Wheezing is a common symptom in pre-school children, with almost half of children having at least one episode of wheeze by the age of 6 years. 1 In the UK, the prevalence of wheezing illness in pre-school children seems to be increasing, 2 while the annual costs of caring for this patient group in the UK has been estimated to be around £53 million. 3
Deﬁnition and classiﬁcation
Wheeze has been defined as a continuous high-pitched sound, with “musical” quality, emitting from the chest during expiration.4 In 2008, a Task Force from the European Respiratory Society (ERS) proposed a pragmatic clinical classification which divides wheezing illness in pre-school children into episodic (viral) wheeze and multiple-trigger wheeze (MTW). 4
Children with episodic (viral) wheeze are well between episodes. The most common viral triggers include rhinovirus, respiratory syncytial virus (RSV), coronavirus, human metapneumovirus, parainfluenza virus and adenovirus 5 – although in routine clinical practice microbiological diagnostic studies are rarely performed.
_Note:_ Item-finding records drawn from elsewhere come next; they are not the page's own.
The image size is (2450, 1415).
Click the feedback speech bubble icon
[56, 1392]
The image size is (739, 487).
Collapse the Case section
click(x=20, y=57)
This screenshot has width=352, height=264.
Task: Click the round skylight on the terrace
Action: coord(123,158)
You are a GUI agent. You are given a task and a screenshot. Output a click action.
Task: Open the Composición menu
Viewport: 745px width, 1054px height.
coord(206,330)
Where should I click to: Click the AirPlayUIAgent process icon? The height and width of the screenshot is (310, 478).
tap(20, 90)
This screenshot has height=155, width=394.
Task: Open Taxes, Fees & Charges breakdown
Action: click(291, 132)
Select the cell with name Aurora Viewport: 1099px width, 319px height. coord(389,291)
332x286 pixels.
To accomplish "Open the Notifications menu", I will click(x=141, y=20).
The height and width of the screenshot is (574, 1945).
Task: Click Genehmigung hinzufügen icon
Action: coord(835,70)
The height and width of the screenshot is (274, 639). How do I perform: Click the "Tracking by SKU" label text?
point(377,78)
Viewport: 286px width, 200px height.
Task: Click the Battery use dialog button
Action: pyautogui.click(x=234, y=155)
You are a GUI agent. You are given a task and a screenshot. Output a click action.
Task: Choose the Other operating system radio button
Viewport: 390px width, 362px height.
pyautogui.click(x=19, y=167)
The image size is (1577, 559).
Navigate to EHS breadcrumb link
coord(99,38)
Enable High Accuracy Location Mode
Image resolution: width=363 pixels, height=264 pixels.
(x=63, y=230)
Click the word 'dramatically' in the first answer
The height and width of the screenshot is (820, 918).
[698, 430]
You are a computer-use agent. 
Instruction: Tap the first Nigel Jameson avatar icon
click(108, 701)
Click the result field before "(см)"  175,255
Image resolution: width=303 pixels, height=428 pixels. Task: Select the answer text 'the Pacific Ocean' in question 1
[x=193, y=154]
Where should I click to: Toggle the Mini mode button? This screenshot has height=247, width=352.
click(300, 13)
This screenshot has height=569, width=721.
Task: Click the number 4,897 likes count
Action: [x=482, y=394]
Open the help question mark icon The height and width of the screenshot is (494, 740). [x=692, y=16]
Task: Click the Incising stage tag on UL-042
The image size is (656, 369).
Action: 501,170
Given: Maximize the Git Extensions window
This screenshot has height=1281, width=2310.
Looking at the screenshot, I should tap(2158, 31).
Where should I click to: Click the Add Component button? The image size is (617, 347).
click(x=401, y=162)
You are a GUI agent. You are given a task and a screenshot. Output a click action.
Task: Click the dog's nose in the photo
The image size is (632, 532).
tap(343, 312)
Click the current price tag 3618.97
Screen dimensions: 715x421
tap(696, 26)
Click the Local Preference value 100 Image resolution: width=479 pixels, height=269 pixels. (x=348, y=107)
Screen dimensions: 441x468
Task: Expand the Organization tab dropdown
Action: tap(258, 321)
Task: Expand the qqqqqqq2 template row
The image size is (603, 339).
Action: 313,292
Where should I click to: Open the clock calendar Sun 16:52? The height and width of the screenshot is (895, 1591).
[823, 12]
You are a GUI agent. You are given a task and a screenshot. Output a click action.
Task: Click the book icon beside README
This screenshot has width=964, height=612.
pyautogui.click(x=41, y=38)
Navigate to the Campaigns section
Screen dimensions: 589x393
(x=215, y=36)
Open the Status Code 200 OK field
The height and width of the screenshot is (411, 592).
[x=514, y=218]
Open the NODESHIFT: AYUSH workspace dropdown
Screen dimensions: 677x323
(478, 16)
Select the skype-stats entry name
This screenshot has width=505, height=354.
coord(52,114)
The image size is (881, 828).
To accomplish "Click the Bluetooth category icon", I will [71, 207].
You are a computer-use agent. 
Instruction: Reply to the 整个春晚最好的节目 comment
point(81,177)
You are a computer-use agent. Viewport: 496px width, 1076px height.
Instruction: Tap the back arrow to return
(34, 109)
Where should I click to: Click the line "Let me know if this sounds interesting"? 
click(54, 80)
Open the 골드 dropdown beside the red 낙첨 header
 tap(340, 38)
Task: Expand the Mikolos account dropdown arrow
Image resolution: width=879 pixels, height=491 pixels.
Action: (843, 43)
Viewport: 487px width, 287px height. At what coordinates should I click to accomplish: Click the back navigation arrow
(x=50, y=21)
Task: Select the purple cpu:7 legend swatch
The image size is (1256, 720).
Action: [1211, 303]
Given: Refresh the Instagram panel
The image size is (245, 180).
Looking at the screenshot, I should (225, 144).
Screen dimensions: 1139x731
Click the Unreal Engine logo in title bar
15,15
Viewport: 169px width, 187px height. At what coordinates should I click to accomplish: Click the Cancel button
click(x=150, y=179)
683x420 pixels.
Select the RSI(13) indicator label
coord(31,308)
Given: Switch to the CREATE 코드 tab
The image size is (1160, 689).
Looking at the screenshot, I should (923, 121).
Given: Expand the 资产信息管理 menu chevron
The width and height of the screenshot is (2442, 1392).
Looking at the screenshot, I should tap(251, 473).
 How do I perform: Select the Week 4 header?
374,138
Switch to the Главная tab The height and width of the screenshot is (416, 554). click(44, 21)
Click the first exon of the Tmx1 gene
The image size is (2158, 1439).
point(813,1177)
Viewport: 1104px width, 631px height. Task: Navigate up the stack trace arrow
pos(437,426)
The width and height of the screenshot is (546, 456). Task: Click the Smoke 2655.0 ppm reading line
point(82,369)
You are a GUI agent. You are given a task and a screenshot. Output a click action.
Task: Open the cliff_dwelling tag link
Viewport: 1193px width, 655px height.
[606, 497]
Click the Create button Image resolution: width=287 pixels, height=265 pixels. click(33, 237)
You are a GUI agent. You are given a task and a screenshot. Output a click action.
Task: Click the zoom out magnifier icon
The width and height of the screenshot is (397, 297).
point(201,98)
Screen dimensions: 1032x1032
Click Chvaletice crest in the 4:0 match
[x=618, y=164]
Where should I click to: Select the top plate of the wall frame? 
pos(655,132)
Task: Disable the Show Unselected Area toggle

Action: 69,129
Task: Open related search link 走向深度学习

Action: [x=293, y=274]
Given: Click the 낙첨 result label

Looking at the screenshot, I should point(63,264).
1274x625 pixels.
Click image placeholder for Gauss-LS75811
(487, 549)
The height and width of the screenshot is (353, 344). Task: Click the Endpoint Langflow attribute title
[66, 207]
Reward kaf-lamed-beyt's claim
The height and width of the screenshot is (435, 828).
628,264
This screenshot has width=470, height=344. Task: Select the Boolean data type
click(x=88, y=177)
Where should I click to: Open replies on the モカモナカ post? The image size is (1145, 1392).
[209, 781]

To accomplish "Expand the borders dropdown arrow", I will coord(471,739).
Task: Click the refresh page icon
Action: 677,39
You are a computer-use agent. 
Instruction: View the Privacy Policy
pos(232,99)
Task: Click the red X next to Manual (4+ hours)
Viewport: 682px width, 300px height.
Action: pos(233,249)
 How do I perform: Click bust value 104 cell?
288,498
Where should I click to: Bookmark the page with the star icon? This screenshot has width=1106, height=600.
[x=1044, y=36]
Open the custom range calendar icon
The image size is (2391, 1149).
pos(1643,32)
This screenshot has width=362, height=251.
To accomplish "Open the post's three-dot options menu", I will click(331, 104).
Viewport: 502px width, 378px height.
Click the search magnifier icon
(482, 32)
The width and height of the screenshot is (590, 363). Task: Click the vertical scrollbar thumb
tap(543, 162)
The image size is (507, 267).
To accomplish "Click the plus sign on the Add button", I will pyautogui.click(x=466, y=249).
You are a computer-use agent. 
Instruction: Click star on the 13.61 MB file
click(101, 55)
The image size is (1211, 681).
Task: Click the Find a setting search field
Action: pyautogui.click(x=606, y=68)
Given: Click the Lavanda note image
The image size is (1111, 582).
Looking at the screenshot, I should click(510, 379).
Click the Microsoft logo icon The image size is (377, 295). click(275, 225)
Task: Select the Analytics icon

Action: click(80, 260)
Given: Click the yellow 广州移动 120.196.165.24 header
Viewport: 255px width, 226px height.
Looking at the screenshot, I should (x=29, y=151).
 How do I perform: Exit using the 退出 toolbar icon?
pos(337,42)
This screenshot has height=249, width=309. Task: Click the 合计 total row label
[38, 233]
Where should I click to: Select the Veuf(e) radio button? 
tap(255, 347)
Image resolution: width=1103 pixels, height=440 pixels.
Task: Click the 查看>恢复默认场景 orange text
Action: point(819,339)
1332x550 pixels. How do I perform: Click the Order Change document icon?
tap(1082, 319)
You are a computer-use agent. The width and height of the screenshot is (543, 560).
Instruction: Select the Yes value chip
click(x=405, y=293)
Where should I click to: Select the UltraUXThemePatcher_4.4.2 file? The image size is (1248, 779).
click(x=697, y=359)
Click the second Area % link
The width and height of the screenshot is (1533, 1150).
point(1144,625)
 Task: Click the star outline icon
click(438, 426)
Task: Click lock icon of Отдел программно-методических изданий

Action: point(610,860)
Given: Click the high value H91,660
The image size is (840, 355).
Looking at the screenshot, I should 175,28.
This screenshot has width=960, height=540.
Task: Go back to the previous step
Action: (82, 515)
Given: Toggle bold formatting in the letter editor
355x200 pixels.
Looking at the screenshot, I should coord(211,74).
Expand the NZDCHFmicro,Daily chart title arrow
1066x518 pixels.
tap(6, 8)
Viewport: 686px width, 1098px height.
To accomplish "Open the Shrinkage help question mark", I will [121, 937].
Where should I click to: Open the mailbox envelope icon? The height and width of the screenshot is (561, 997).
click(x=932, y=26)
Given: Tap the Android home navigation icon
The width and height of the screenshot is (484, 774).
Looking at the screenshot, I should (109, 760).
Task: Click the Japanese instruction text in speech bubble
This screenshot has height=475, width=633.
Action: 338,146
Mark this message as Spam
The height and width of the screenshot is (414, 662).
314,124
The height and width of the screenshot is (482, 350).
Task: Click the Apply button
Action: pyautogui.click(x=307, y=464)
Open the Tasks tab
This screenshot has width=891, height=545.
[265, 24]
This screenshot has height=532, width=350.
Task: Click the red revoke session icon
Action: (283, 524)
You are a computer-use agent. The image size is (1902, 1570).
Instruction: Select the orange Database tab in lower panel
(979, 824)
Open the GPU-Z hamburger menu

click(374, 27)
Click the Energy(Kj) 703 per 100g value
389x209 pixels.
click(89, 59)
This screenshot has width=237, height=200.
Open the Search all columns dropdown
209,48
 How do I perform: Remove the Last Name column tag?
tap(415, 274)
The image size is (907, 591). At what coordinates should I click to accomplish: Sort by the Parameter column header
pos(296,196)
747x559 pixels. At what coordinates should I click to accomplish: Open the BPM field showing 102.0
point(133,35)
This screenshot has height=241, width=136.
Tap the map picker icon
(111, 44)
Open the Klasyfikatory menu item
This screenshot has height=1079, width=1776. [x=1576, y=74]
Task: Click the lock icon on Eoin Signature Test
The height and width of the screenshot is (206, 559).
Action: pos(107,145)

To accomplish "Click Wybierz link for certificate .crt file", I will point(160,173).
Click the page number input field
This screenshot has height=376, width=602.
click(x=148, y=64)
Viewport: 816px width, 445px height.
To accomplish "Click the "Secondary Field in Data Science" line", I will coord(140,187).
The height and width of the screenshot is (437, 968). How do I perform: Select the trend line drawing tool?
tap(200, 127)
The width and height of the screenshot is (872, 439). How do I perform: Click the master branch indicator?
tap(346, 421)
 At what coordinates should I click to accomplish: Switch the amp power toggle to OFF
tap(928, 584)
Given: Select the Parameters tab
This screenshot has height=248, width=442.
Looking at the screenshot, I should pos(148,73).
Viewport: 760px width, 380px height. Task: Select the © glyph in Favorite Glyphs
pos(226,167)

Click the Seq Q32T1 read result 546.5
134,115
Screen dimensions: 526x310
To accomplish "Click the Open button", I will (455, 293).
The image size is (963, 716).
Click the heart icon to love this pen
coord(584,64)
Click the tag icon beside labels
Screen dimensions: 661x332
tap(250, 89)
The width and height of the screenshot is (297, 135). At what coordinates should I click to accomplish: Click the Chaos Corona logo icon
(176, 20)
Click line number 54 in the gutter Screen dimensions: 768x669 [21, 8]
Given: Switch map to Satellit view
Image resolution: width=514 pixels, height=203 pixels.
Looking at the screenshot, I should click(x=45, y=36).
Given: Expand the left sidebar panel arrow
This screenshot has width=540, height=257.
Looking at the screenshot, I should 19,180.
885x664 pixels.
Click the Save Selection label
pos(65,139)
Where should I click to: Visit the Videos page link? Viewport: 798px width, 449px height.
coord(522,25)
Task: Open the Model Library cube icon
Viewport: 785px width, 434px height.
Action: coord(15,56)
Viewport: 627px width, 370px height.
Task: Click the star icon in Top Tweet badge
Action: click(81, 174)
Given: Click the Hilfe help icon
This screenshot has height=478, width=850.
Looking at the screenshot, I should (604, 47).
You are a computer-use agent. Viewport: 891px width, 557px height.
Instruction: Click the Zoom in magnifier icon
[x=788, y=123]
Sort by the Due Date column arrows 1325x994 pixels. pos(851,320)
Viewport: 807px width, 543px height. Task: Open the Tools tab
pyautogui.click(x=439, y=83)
In young infants, episodic (viral) wheeze may be difficult to distinguish from acute bronchiolitis – not least because the definition used for this clinical syndrome varies in different parts of the world. In the UK, Australia and parts of Europe, bronchiolitis is defined as the presence of upper respiratory tract symptoms with coryza and cough preceding the abrupt onset of lower respiratory symptoms, with a variable degree of respiratory distress, feeding difficulties and hypoxia. On auscultation there are widespread crepitations. Wheeze may or may not be present.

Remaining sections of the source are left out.